### HOW TO COMPLETE THIS TASK
Find the "The image size" line in the records below and repeat it and every later line exactly, up to the last; do not include pictures.

Items from a data source
BEGIN

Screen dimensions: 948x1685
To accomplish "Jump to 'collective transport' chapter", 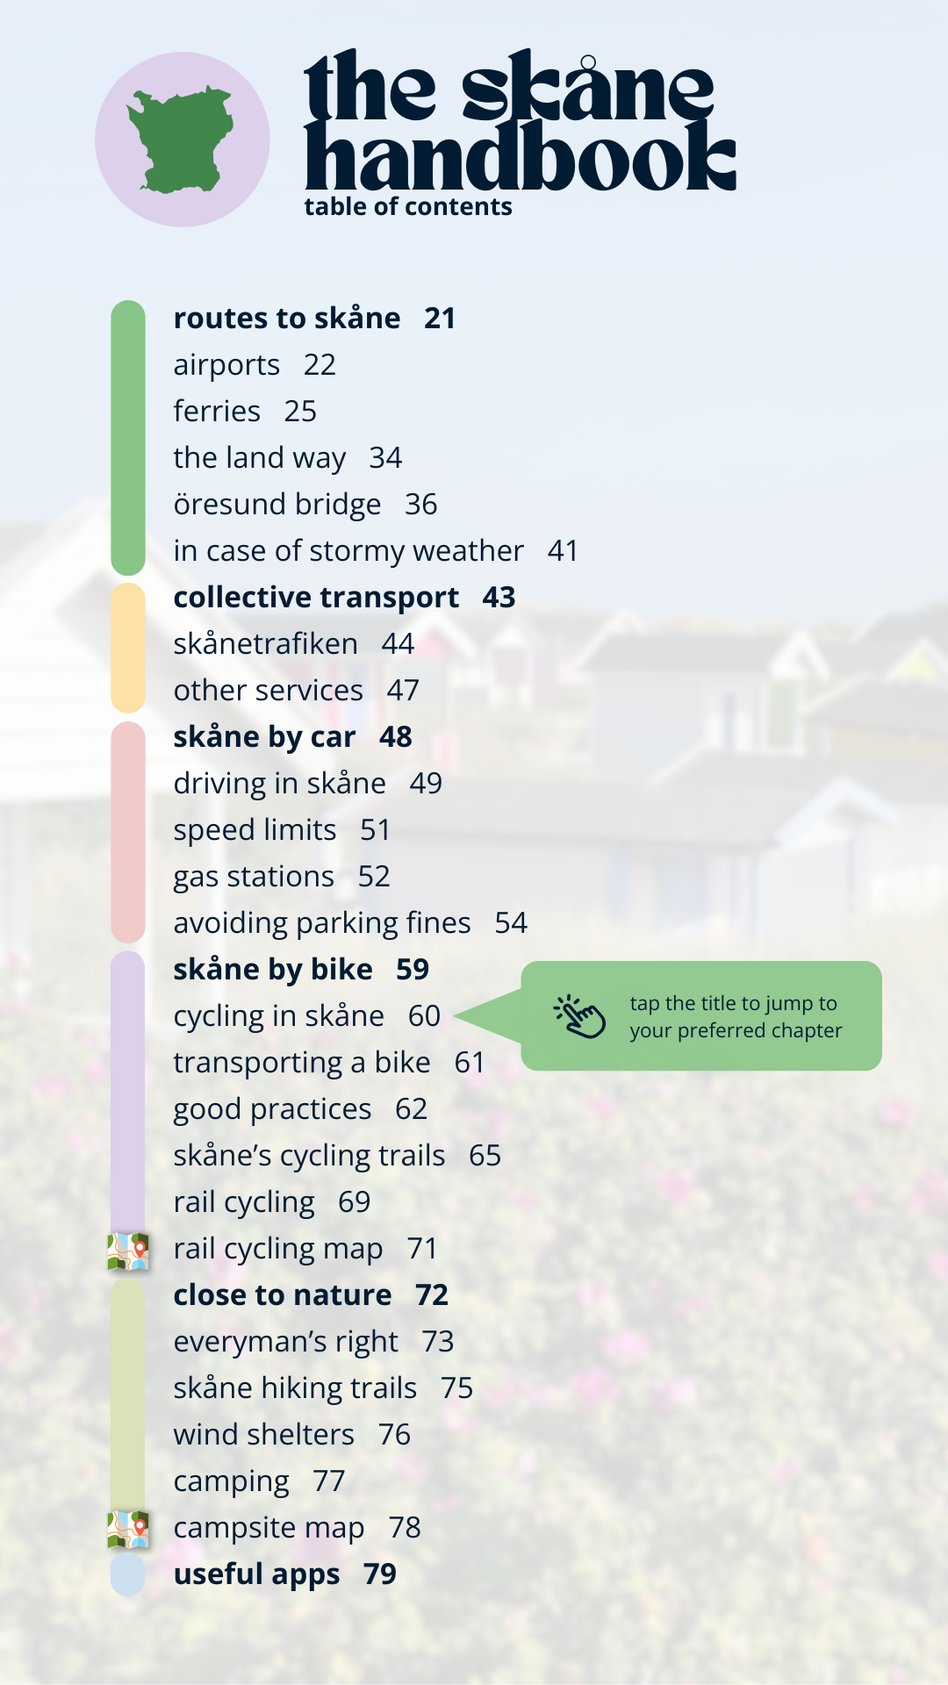I will click(316, 598).
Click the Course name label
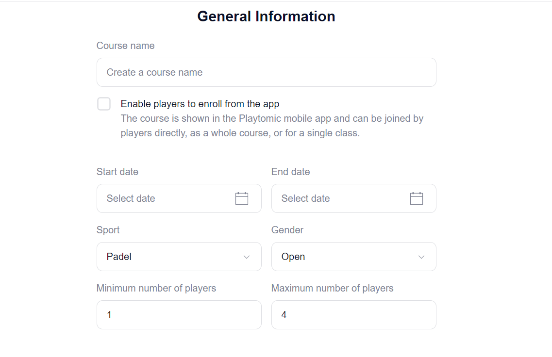 pyautogui.click(x=125, y=45)
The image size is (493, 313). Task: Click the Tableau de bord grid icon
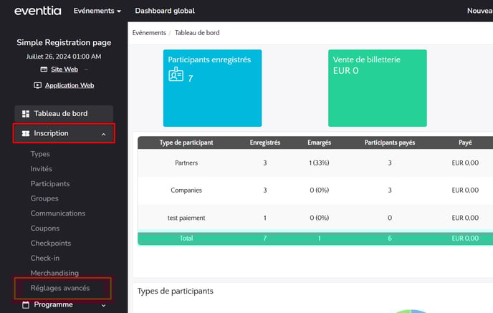click(26, 114)
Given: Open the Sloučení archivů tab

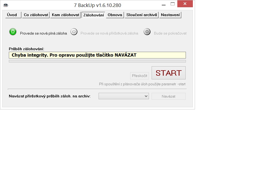Looking at the screenshot, I should [141, 15].
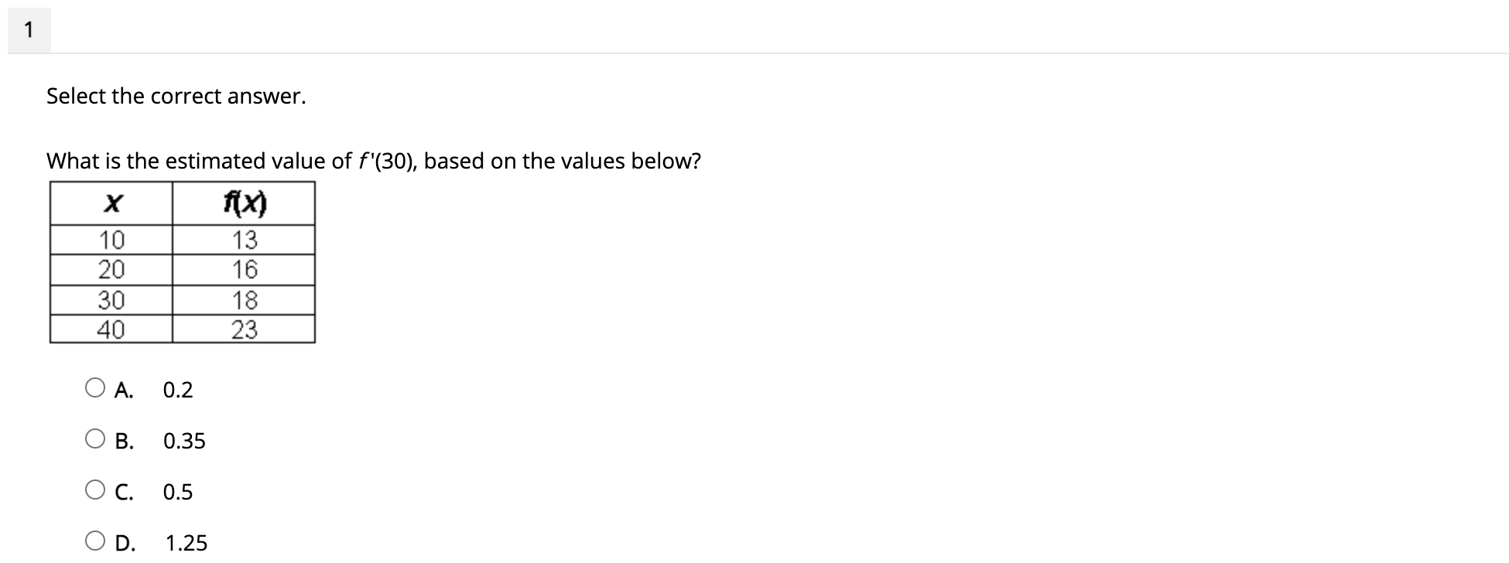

END

### EXERCISE RESULT
The image size is (493, 313). Task: Click the Tableau de bord grid icon
click(26, 114)
Given: Open the Sloučení archivů tab

Looking at the screenshot, I should [141, 15].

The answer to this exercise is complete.